Ute Luig und Hans-Dietrich Schultz (Hg.): Natur in der Moderne. Interdisziplinäre Ansichten. Berlin 2002 (Berliner Geographische Arbeiten 93). 274 S.

So wie man in seriösen Zeitungen die bunten und überraschenden Meldungen oft auf den letzten Seiten findet, so empfiehlt es sich, diesen Sammelband von hinten zu lesen. Dort trifft man auf einen Artikel über den um 1690 auf Mauritius ausgestorbenen Dodo, einen "Ekelvogel", der heute als "hochverdichtetes, naturschützerisches Symbol" gilt (G. MENTING u. G. HARD), auf eine Abhandlung zum Naturverständnis nomadischer Viehzüchter in der Mongolei (A. WEILER) oder auf einen Beitrag zur "Anthropomorphisierung" von Vulkanen auf dem indonesischen Flores (U. U. FRÖMMING). Diese Fallstudien tragen zur ewigen Diskussion des Naturschutzes, wer was wie schützt, sehr Erhellendes bei, da der Blick auch auf nichteuropäische Blickweisen gerichtet wird.

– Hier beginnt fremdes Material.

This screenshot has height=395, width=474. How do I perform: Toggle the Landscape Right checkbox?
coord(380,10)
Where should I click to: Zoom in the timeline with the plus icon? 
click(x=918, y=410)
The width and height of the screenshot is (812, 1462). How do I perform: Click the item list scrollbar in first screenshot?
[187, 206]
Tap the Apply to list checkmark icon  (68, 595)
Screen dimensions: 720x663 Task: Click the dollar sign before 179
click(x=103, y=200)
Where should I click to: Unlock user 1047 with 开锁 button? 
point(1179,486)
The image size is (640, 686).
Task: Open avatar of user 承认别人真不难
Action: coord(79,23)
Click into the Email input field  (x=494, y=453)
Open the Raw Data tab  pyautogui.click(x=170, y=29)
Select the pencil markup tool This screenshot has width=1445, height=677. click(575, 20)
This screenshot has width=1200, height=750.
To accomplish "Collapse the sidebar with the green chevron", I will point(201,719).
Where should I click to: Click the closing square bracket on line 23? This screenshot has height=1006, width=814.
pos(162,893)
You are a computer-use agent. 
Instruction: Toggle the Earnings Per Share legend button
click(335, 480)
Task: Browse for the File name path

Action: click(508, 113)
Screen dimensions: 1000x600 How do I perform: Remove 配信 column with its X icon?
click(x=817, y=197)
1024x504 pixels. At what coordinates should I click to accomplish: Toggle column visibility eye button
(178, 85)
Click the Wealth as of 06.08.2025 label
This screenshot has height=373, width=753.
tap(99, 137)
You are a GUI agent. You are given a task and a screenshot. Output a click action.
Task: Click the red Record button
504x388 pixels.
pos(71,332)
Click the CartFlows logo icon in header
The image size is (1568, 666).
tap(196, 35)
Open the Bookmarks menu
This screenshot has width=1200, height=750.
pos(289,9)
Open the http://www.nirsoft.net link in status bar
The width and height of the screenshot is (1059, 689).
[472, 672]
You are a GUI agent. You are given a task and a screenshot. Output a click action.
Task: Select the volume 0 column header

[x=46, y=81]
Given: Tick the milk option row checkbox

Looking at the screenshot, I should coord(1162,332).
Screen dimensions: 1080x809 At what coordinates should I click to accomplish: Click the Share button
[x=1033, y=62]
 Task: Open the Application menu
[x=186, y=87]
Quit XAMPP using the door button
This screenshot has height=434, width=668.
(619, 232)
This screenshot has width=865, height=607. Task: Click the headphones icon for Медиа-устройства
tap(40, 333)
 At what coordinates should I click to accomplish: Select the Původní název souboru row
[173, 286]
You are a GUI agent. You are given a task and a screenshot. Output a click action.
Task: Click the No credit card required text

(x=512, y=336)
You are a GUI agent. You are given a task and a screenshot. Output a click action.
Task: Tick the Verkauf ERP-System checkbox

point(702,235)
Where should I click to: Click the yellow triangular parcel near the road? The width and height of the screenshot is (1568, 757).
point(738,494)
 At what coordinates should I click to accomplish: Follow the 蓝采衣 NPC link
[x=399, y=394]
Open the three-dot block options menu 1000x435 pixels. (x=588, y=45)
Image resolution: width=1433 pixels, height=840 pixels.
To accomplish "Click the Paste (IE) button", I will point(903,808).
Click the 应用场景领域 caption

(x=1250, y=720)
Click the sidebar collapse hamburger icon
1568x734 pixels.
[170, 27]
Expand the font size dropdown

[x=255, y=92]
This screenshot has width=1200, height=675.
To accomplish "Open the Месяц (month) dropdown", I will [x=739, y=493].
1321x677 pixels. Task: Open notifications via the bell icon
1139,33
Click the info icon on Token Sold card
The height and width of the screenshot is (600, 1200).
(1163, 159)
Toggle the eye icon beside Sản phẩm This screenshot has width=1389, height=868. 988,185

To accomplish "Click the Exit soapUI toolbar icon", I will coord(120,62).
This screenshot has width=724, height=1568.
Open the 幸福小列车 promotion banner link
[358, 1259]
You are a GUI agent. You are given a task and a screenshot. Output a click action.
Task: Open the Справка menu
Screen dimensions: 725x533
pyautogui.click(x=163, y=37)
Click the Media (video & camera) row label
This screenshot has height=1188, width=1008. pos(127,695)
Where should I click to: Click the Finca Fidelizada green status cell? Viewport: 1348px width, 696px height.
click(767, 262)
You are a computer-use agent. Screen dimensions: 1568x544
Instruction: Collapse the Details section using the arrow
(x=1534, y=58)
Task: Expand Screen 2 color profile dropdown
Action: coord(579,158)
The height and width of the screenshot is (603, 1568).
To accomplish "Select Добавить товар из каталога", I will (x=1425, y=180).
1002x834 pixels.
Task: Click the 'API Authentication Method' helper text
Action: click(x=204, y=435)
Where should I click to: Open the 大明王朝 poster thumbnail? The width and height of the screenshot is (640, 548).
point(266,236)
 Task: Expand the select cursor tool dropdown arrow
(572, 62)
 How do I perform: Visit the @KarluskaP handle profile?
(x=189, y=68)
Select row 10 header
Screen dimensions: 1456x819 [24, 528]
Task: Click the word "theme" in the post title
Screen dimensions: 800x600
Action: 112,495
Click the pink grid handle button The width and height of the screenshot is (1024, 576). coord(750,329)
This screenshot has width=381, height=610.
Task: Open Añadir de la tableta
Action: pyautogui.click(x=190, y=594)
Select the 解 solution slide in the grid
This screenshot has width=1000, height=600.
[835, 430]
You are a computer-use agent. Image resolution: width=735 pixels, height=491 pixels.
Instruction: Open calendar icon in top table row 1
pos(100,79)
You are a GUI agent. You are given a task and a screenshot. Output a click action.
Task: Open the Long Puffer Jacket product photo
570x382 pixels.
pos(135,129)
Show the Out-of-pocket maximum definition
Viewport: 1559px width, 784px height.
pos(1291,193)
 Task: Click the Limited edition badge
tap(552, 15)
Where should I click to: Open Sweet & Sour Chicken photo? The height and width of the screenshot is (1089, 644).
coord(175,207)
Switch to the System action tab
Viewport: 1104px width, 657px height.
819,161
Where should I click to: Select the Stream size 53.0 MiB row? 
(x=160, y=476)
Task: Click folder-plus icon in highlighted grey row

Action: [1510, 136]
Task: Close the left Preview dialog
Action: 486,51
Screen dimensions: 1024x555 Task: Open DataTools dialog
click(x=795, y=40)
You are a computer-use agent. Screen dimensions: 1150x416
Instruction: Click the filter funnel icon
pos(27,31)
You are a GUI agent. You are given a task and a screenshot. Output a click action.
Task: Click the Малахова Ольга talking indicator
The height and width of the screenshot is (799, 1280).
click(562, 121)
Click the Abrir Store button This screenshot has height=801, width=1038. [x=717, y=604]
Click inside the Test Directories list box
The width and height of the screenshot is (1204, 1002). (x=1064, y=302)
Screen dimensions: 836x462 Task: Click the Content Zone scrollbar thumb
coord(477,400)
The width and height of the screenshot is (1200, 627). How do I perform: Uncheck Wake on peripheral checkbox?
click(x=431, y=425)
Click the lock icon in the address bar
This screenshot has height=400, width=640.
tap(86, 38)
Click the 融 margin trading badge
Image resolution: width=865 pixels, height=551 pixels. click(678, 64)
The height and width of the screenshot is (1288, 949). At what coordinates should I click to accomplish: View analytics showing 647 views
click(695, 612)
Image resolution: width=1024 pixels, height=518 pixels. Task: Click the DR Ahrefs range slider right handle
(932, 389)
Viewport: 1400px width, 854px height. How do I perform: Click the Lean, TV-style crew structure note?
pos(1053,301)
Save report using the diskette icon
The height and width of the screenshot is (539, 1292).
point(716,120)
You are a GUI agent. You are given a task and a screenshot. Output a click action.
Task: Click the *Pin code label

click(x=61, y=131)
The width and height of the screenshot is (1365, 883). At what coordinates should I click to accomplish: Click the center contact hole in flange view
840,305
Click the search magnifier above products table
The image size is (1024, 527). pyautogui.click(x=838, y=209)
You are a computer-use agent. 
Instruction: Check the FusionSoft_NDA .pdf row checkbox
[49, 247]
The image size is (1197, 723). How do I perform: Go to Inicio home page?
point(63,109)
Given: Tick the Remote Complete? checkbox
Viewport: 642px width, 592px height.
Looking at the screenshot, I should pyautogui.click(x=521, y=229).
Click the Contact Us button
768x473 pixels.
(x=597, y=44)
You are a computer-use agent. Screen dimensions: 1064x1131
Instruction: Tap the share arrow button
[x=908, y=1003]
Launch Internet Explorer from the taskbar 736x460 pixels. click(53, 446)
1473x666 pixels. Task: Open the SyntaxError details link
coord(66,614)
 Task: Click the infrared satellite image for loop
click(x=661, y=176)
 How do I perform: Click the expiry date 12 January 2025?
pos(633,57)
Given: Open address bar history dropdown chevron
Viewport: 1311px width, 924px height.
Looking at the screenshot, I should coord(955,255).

Noch deutlicher wird die kulturelle Gebundenheit von naturschützerischen Interessen in den Aufsätzen über die Umsetzung einer "umweltbezogenen Gerechtigkeit" in Westindien vor dem Hintergrund der Globalisierung im Widerstreit von Weltbank, Staat und Nichtregierungsorganisationen (S. RANDERIA) sowie über die "touristische Eroberung" der Viktoriafälle (U. LUIG). Diese Exempel werden im vorderen Teil des Bandes durch ausführliche und grundlegende Darstellungen von Fachdiskussionen zum jeweiligen Verständnis von Natur aus einer historischen Perspektive untermauert, und zwar in der Astronomie (G. HOEPPE) und den Naturwissenschaften insgesamt (R. HANSEN), in der Ökologie (K. JAX) und der Geographie (G. HARD, H.-D. SCHULTZ) sowie in den Geschichts- und Literaturwissenschaften (U. DEGNER). Als Regelfall erscheinen, wie es in der Einleitung treffend heißt, Prozesse der Verwissenschaftlichung und stetigen Entmoralisierung von Natur. Gegenläufig lief dagegen die Entwicklung in Teilen der Geographie, in der sich ein normativ gefärbter Naturbegriff durchsetzen konnte. Der Aufsatz von G. FRÖMMING "Vom Heimatschutz zum Rassenwahn" zeigt Irrwege eines darin fußenden Naturschutzes, ohne dessen prinzipielle Notwendigkeit damit in Frage zu stellen. Die vorzügliche Einleitung von U. LUIG bildet eine unbedingt notwendige Klammer, um die auf den ersten Blick disparaten Beiträge in größere Zusammenhänge zu stellen, und wie man die Qualität einer Zeitung nicht an einem einzelnen Artikel festmachen sollte, so wenig angemessen erscheint es, einen Beitrag aus dem inhaltlich sehr dichten - und in Teilen sehr eng gesetzten! - Band besonders hervorzuheben. Der Band ist vielmehr als längst überfällige Information über sehr unterschiedliche Fachparadigma und Zugangsweisen zu Natur und Naturschutz zu verstehen; dafür sei den Herausgebern gedankt. Dabei besteht die Hoffnung darin, dass eine breitere Kenntnis um die unterschiedlichen Verständnisse von Natur helfen möge, in interdisziplinären Diskussionen die Lösungspotentiale zu einem schonenderen Umgang mit Natur stärker als bisher auszuschöpfen.